Multi-scale, data-driven and anatomically constrained deep learning image registration for adult and fetal echocardiography

Abstract

Temporal echocardiography image registration is important for cardiac motion estimation, myocardial strain assessments, and stroke volume quantifications. Deep learning image registration is a promising way to achieve consistent and accurate registration results with low computational time. We propose that a greater focus on the warped image’s anatomic plausibility and image texture can support robust results and show that it has sufficient robustness to be applied to both fetal and adult echocardiography. Our proposed framework includes (1) an anatomic shape-encoded loss to preserve physiological myocardial and left ventricular anatomical topologies, (2) a data-driven loss to preserve good texture features, and (3) a multi-scale training of a data-driven and anatomically constrained algorithm to improve accuracy.

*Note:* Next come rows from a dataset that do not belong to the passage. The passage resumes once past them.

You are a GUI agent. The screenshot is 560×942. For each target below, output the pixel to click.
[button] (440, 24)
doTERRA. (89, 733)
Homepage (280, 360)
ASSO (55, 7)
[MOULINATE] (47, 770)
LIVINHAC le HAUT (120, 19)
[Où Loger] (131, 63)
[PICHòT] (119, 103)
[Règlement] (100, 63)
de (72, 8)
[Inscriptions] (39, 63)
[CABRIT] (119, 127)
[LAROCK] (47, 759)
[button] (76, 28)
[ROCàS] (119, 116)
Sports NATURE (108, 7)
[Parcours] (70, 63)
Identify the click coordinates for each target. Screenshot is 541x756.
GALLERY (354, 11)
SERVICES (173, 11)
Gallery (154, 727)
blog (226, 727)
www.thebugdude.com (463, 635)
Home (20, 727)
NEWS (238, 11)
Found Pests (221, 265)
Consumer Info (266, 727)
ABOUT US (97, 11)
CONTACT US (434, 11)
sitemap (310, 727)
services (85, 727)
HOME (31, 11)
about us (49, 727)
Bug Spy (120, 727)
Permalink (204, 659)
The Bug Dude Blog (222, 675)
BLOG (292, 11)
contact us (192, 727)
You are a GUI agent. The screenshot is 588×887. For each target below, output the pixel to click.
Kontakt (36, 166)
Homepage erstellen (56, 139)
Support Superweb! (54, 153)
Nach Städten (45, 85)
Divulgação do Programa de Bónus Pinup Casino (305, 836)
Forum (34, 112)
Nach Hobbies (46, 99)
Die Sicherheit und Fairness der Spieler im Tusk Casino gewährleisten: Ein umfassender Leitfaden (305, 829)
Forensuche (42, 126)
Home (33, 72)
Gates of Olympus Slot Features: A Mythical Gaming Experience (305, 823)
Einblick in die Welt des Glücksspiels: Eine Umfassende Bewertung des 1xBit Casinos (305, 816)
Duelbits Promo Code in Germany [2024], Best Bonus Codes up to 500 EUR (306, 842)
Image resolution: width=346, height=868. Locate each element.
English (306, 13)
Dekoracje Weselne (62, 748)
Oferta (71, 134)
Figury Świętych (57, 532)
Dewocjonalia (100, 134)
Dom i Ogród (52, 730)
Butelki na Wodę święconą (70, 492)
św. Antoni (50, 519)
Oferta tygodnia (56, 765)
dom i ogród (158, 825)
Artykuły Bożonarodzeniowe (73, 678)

Our experiments demonstrate a strong correlation between the shape-encoded loss and good anatomical topology and between the data-driven loss and image textures. They improve different aspects of registration results in a non-overlapping way. We demonstrate that these methods can successfully register both adult and fetal echocardiography using the public CAMUS adult dataset and our fetal dataset, despite the inherent differences between adult and fetal echocardiography. Our approach also outperforms traditional non-DL gold standard registration approaches, including optical flow and Elastix, and could be translated into more accurate and precise clinical quantification of cardiac ejection fraction, demonstrating potential for clinical utility.